Director: Constance Marks

Cast: Kevin Clash, Whoopi Goldberg, Frank Oz

Running time: 80 minutes

Certificate: U

Synopsis: Meet Kevin Clash, one of the world’s most popular but unrecognisable stars. For 25 years, he has played a character named Elmo on the most popular street in children’s TV

Five years ago, who’d have known Jim Henson’s Muppets would return to win our hearts once again? With their big screen outing earlier this year, Kermit and Co proved they still have what it takes to make us laugh and go all gooey inside. The trick, of course, is the simple Muppets formula: they are never spiteful or mean-spirited. It’s pure, decent, and honest fun – great gags and lovable characters. It’s a refreshing change in an increasingly cynical world, and its little wonder fans worldwide have embraced them all over again. Long live the Muppets.

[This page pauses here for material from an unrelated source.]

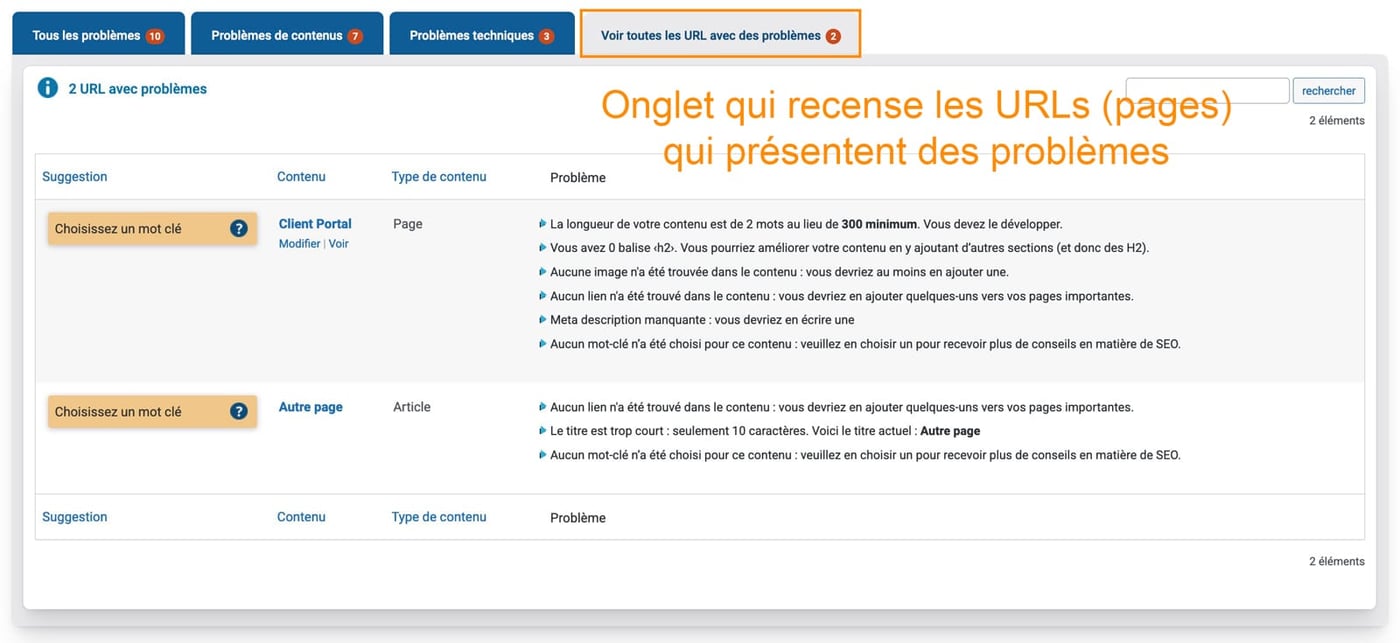Image resolution: width=1400 pixels, height=643 pixels.
Task: Open the Autre page article link
Action: (x=309, y=406)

Now, only four months later, another of Henson’s much-loved creations is back, this time Elmo from Sesame Street. Though less known in the UK, the character is a phenomenon across the pond, as the must-have ‘Tickle Me Elmo’ doll proved in the 1990s. Though a product of the Henson ‘Muppet Workshop’, the true creation of Elmo can be attributed to Kevin Clash, the ‘Muppeteer’ who has provided his voice and animation since the 1980s. And it’s Clash, not his lovable alter ego, who takes centre stage in BEING ELMO, a documentary that is every bit as charming as any Muppets movie to date.

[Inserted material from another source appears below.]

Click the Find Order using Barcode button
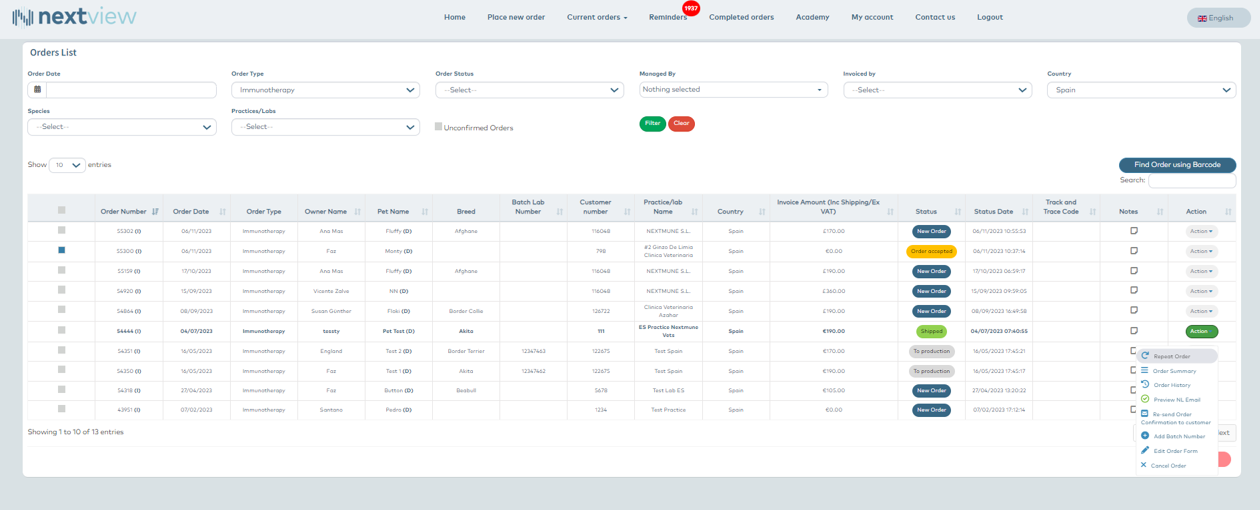The image size is (1260, 510). tap(1177, 165)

Once again, it’s a simple formula that prevails: kid sees Sesame Street on TV and falls in love, kid has a dream to become a Muppeteer, and kid works damn hard to achieve this and succeed beyond imagination in doing so. Key to this is Clash himself, endlessly likable and one of the most respected performers in the industry. Now Clash puts his talents to admirable use, taking time to work with young aspiring puppeteers, returning the favour bestowed upon him by Muppet collaborator Kermit Love in the 1970s. Indeed, Clash is a jolly nice bloke all round, and from the celebrity and family interviews included in the doc, we can assume Clash to be only marginally behind Jim Henson himself in ‘Showbiz’s Most Loved Man’ poll. By the time Clash and Elmo are meeting and hugging dying kids you’ll be crying, lest there be something seriously wrong with you.

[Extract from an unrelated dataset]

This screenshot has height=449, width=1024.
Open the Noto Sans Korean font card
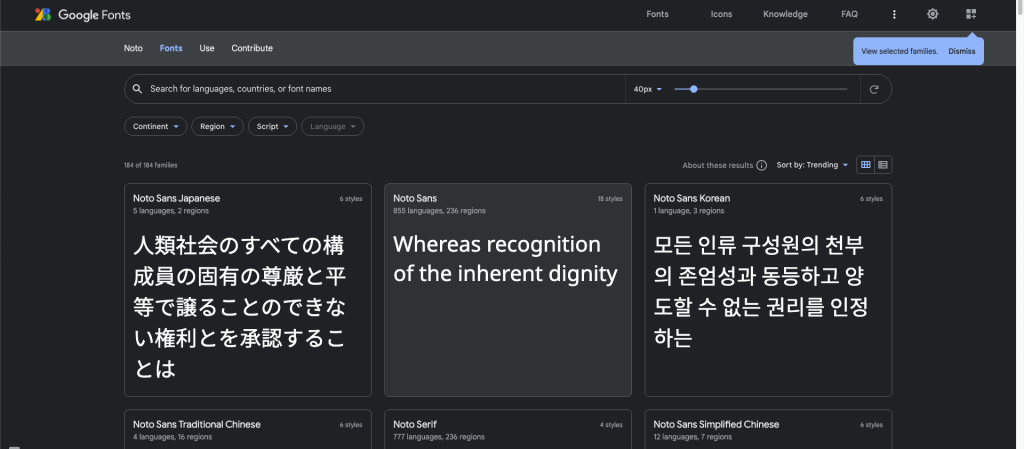point(768,290)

Major credit must of course go to director Constance Marks. She’s put together a tactful film, and never once resorts to easy manipulative tricks as others might. Clash is an African-American from a poor family in a run-down Baltimore neighbourhood; but there is little mention of these factors, no doubt genuine obstacles in pursuing his dream, and Marks focuses instead on other issues from Clash’s early life: his inherent shyness, or ridicule for choosing puppetry over sports. It’s a credit to Marks’ integrity as a filmmaker, and a testament to how thoroughly decent a human being Clash is.

As BEING ELMO says, Kevin Clash may be the biggest unrecgonisable star in the US, but here he shines. He is not, however, the only item of interest in the film; the archive footage of Jim Henson and his Muppets is captivating, and TV clips of Henson and Frank Oz working their magic – as either Kermit and Piggy or Bert and Ernie – is an absolute joy. Similarly all backstage access to Sesame Street is a rare treat, and those unfamiliar with Elmo will soon understand why the rest of the world had fallen in love with the little fellow. Whilst we await the arrival of THE MUPPETS 2, BEING ELMO is an endearing reminder of how wonderful it is to have Henson’s finest back in the limelight.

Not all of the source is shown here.